The NatWest annual legal benchmarking report, mainly focused on firms’ financials, found them struggling with productivity.
However, although PEP was down – from £120,000 last year to £108,000 – median fees per equity partner were up by an inflation-busting 5.4% to £539,000 last year.
The highest median-earning firms were located in the North East and North West of England – reaching £912,000 in fees per equity partner – while those in Scotland made just £412,000
Meanwhile, profit margins overall were only down slightly – from 23% to 22% – and average fees per fee-earner fell only a little from £136,000 to £132,000.
The report, written by accountant Robert Mowbray of legal consultants Taylor Mowbray, covered the performance of 190 law firms with 1,224 equity partners and employing 11,100 people. Combined fee income was just over £1bn.
Mr Mowbray said: “If firms could bill all of the time worked at their headline rates, then fees earned and profits would go through the roof.”
On profit, he said: “It is amazing how many firms focus too much on fees earned and time recorded and not enough on profit.
“Historically this has been because firms have always found it easier to measure fees billed and time recorded than to calculate the profit earned for different types of work, for individual matters for individual clients and for different fee-earners.”
He also said non-traditional law firms may present a threat to established firms: “If these new entrants are more focused on the needs of clients and in delivering a differentiated service, then traditional firms might not be able to rely on the loyalty of their clients for a great deal longer.”
Equally, younger lawyers were more demanding about ‘agile working’: “Firms need to embrace these changes and see it as an opportunity to build a firm that is going to be competitive in 10 years’ time.
“Investing in technology and smarter processes is key if lawyers are to be free to focus on the higher value that they can bring to a client matter.”
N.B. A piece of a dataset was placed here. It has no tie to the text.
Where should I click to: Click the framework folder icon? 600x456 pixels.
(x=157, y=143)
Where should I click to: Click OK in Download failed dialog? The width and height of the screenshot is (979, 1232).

Median lock-up across all sizes of firms was slightly down at 101 days, four days less than last year. But the figure masked big differences between best and worst. The top 25% averaged 69 days while the bottom 25% averaged double at 138 days.
Dave Weaver, Natwest’s new head of professional services, said: “Although fee increases are promising, it is too easy for firms to focus on fees earned as opposed to PEP… improving efficiency should be front and centre of our thoughts.
“A focus on productivity and exploring different ways of working represents a real opportunity for the sector, which has tended to lag behind others in terms of investment in technology and embracing AI.”
Mr Mowbray added: “Productivity is definitely the issue and to avoid time being written off there needs to be a change in culture and behaviours around matter planning, the way that work is done and the way that firms engage with their clients so that clients get what they want and are willing to pay for the services delivered.”